08 Apr 2022

University of Innsbruck: PhD Position

We are looking to fill a PhD position in the project ‘Hierarchical dynamical low-rank approximation for the chemical master equation’. The successful applicant will be employed as a ‘Doctoral candidate’ within the doctoral college DK CIM [2] and will work on algorithmic improvements of hierarchical dynamical low-rank algorithms, their efficient implementation, and application to biochemical reaction networks. Potential candidates are encouraged to directly contact the PI of the project (lukas.einkemmer@uibk.ac.at). Applications can be submitted via https://lfuonline.uibk.ac.at/public/karriereportal.details?asg_id_in=12596 and more details on the dissertation project can be found below.

[1] https://www.uibk.ac.at/mathematik/na/
[2] https://www.uibk.ac.at/dk-cim/index.html.en

The full, legally binding call for application (in German) including the salary can be found here:
https://lfuonline.uibk.ac.at/public/karriereportal.details?asg_id_in=12596

Project summary:
Understanding the processes that determine the behavior of tumor cells is an important aspect of cancer research and drug development. Due to the enormous complexity of a cell, it is virtually impossible to gain an understanding without the help of computer simulation based on mathematical models. The models used are formulated as reaction networks and the corresponding dynamics are governed by the chemical master equation (CME). The main problem in performing accurate simulations of such systems is that the dimension of the phase space is equal to the number of species considered.

The exponential growth of computational effort in the number of dimensions (the so-called curse of dimensionality) makes such simulations extremely expensive. As a result, collecting detailed statistics for many large-scale biological systems still requires resources beyond what current and, most likely, future (super)computers can provide. Therefore, it is state of the art to omit the stochastic information given by the chemical master equation and to describe the biological system by its average behavior. However, it is well known that such an approach misses a range of important phenomena that are critical to understanding cell dynamics.
In this doctoral thesis, we will develop an efficient hierarchical DLR approximation for the chemical master equation. Such an approach splits the network into two (or more) subnetworks. A reaction within such a subnetwork is treated exactly while the interaction between them is treated by the low-rank approximation.

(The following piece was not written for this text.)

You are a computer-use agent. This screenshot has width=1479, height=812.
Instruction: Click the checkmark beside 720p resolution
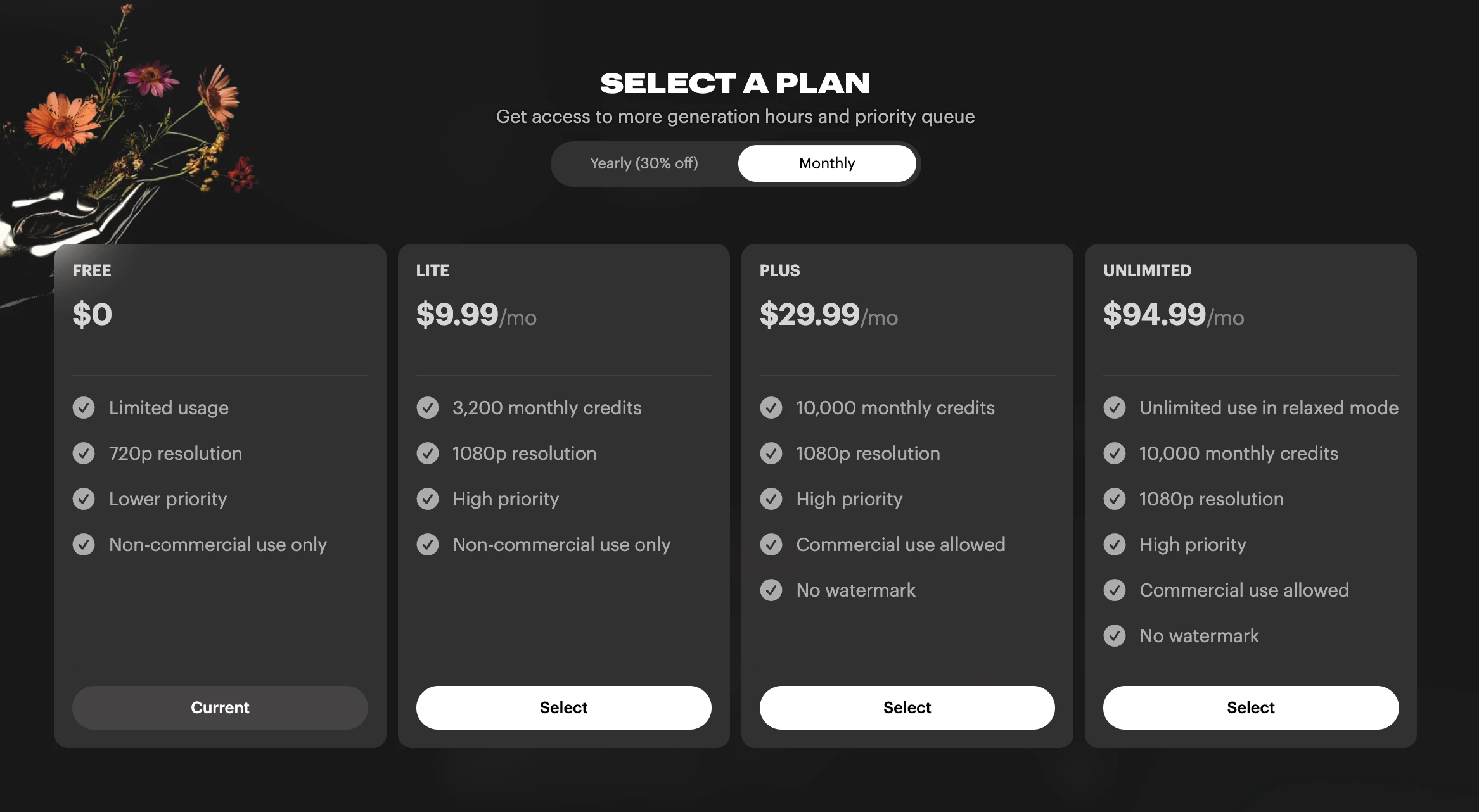click(84, 454)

The process is then repeated (if necessary, depending on the size and characteristics of the network) in a hierarchical manner. Since most reaction networks in cell biology have a modular structure, they fit very well within such a hierarchical low-rank approach. A further challenge is how to automatically partition the network. That is, how to choose the subnetworks such that the error and thus the computational effort is minimized. This has to be done on a problem per problem basis and therefore automation of this task is crucial. The numerical algorithms developed will be implemented as part of our open-source DLR framework Ensign, which can effectively exploit modern computer hardware such as graphic processing units (GPUs).